За эти годы они росли, взрослели, получили воспитание, ты воспитал их - для
чего? Ведь все они как-никак твои дети, сожалею, что не могу выражаться
менее банально. С кем я теперь, собственно, имею дело, что ты с ними
сотворил, с этим твоим выводком, - вот что хотелось бы выяснить. Если уж
даже я, который, видимо, сидит с ними в гнезде, превратился в такого слабака
и дурака?..
Конечно, никто из класса не вызвался отвечать. На такой-то вопрос.

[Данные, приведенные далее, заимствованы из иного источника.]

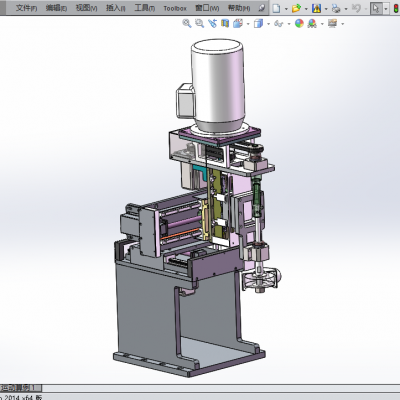Screen dimensions: 400x400
Task: Open the View Orientation dropdown arrow
Action: [x=248, y=24]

Конечно, я и не надеялся, что кто-то вызовется или ответит. Даже Надя
молчала. И на прошлой неделе она демонстративно держалась в тени, по крайней
мере до сегодняшнего утра. Нет, школьники не тупицы, в этом мы с тобой можем
быть уверены на сто процентов и раз навсегда. Они точно знают, чего от меня
ждать.
Итак, я взглянул в окно, я всегда смотрю в окно после подобных
вопросов, на выезд к шоссе, где шныряют грузовики, фирменные фургоны и
рейсовые автобусы, недолго, но все-таки две-три необходимые для разгона
минуты. О чем я при этом думаю? Так, размышляю о том о сем. На последнем
уроке в среду, о котором речь, я думал об их странной симпатии к моим
дидактическим опытам, о нашем альянсе при полном отсутствии интереса. Я
выуживаю слова из учебника истории, чтобы те дрыгались наверху, в
смертельном воздухе классной комнаты. Классу нравится наблюдать за этим
дрыганьем. Вот такая штука.
И эта штука порой сводит меня с ума. В последнее время все чаще.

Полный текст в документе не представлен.